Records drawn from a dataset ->
----------------

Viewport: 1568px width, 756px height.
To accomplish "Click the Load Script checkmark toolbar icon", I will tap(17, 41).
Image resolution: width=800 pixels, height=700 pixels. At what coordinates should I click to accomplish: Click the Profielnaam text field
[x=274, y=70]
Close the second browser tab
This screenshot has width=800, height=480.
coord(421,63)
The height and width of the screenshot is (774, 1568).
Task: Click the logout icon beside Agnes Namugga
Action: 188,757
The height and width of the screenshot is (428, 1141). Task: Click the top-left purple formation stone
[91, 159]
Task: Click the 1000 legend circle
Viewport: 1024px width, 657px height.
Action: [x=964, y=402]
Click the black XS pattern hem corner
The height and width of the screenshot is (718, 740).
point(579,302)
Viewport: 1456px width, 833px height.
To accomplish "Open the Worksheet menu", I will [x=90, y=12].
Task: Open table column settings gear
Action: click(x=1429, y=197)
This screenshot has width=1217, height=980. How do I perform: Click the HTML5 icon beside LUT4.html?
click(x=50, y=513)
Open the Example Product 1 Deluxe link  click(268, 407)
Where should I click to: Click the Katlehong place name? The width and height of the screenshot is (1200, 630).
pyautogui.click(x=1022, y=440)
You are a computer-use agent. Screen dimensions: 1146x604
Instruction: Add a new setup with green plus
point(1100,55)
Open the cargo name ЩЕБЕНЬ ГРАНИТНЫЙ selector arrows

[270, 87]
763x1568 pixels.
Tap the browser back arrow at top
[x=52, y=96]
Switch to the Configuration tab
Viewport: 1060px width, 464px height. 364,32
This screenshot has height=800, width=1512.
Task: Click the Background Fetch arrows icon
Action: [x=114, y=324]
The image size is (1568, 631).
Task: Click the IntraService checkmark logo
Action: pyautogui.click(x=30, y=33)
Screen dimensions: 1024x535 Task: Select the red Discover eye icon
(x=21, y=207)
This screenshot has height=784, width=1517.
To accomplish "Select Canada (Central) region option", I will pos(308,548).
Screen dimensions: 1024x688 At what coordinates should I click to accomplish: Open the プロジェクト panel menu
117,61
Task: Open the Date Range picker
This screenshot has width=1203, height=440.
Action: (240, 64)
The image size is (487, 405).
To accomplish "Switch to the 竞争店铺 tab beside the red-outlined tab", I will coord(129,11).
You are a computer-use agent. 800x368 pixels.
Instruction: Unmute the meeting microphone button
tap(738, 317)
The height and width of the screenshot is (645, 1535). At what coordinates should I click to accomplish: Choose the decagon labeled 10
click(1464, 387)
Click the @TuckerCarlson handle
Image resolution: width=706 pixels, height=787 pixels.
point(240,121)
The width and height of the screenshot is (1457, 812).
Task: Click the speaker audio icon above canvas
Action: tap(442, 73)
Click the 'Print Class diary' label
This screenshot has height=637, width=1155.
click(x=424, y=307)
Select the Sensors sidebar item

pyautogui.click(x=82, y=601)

----------------

EXERCISE PROMPT ->
Every line holding the string "computer" should be copied here, so please find those lines in the data.

SOLUTION FOR THIS TASK ->
You are a computer-use agent. Screen dimensions: 1146x604
You are a computer-use agent. 800x368 pixels.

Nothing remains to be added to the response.